Absolutely not true, if everyone collectively decided not to buy these companies' stocks anymore the price would drop and they'd get into financing problems.

[-] Blue_Morpho@lemmy.world 0 points 1 week ago* (last edited 1 week ago)

Dude, that's not how it works at all!
Stock price is a popularity contest that has virtually no basis on the finances of a company.

See Tesla's crazy high price that has no basis on their current or future revenue. But if their stock dropped to 0, they would still be selling cars at a profit and wouldn't go out of business. It wouldn't change anything.

Companies get money from stock at IPO and when they extremely rarely issue new shares. That's it.
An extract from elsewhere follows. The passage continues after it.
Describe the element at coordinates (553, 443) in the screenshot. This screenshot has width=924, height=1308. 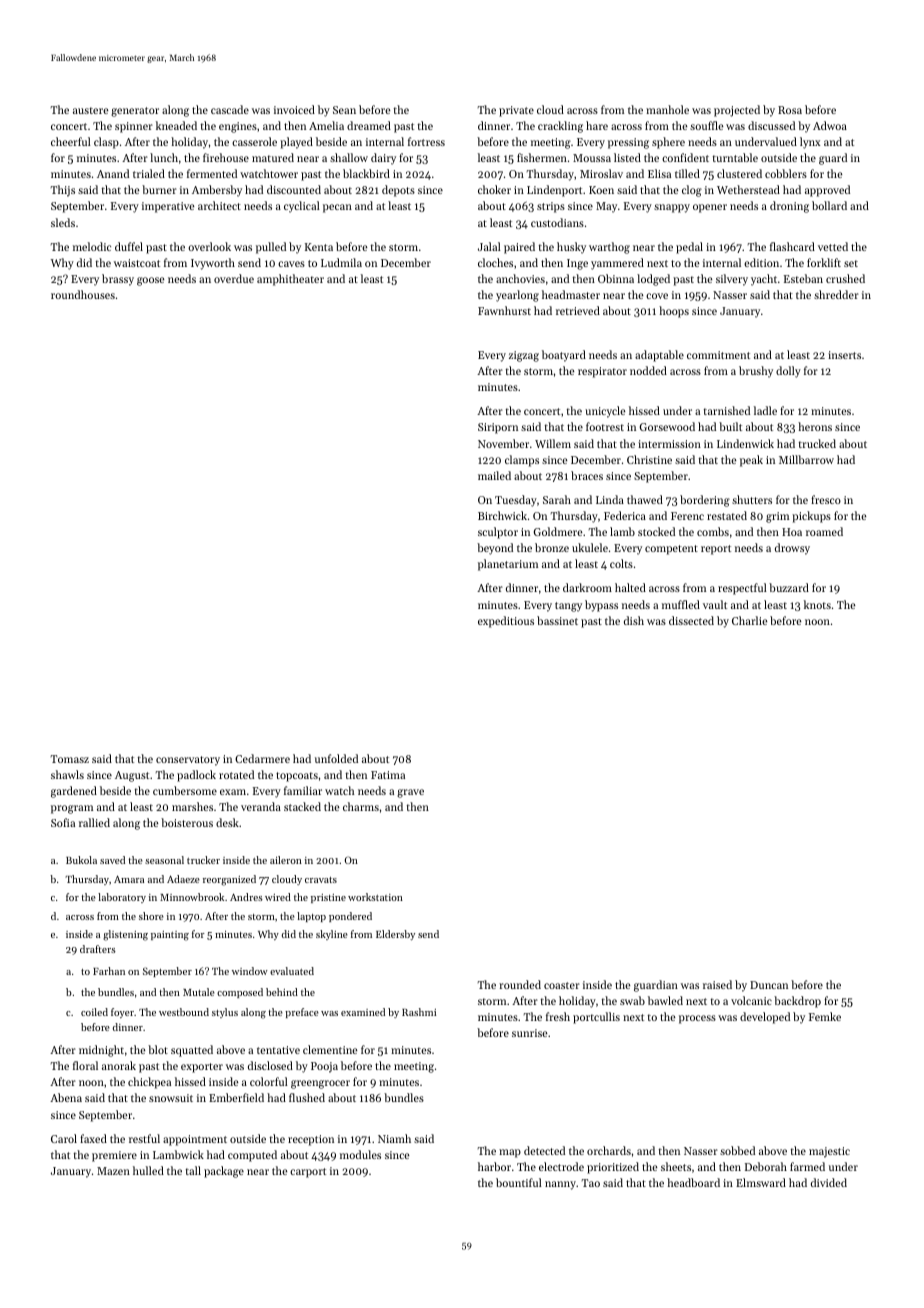
I see `Willem` at that location.
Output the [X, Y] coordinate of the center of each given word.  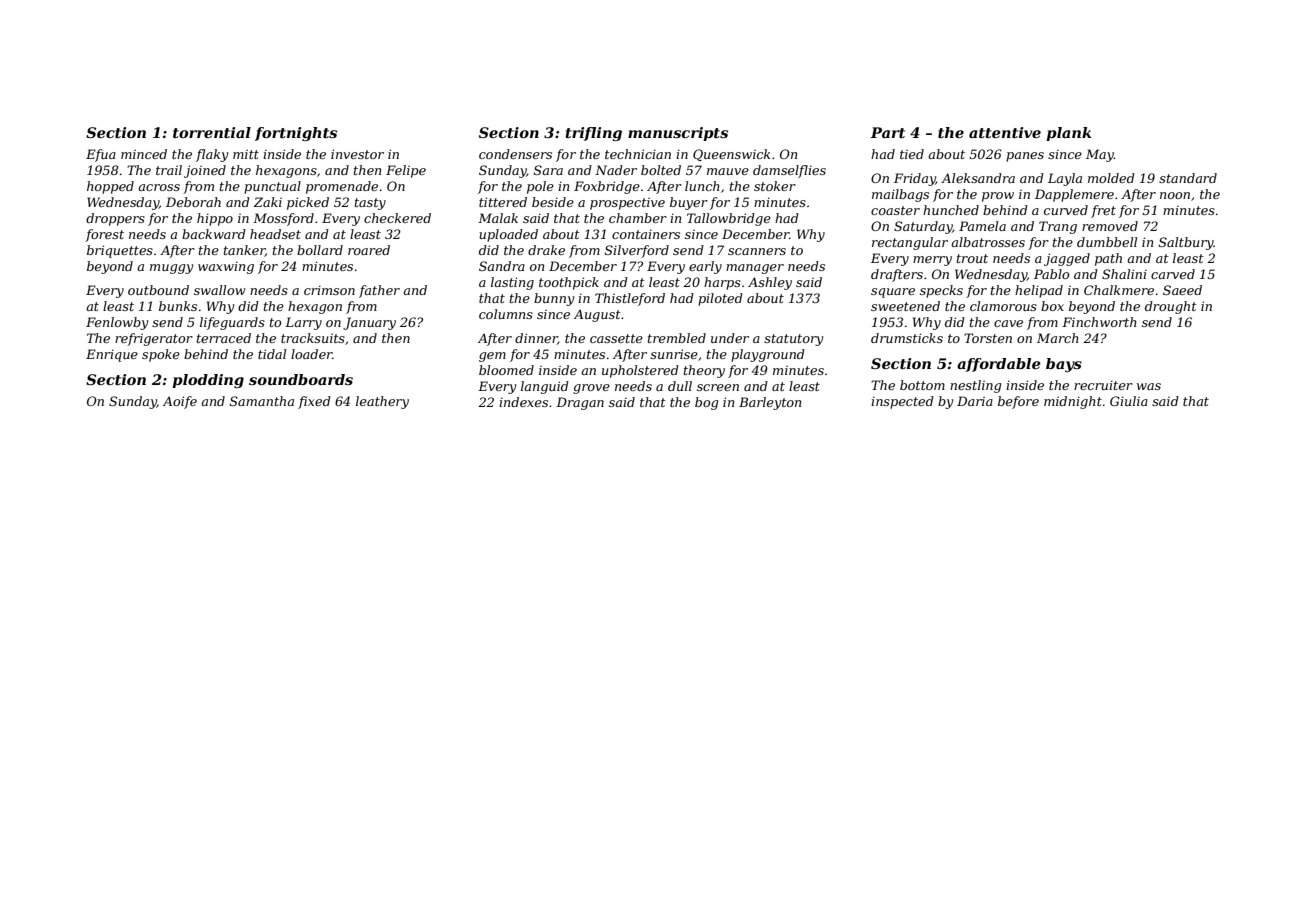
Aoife [180, 402]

After IPO, you buying stock doesn't give any money to the company. You are buying it from someone else.

[-] chaospatterns@lemmy.world 1 points 1 week ago

Executives have compensation tied to stock price. If the stock price goes down because nobody wants to invest in a bad company, those executives have incentive to become change their ways.

That compensation incentive is also why executives are so short term thinking nowadays.

The stock market is part popularity contest but it's a lot more complicated than simple statements.

[-] anon6789@lemmy.world 4 points 1 week ago

That seems true. I don't normally think that deep about it since my investment strategy is hands off. I'm really just paying Vanguard and Fidelity to buy bits and pieces of their shares.

I guess I just don't like Elon and his type having anyone's money and I don't like me being able to link myself to them even if it's a few steps removed.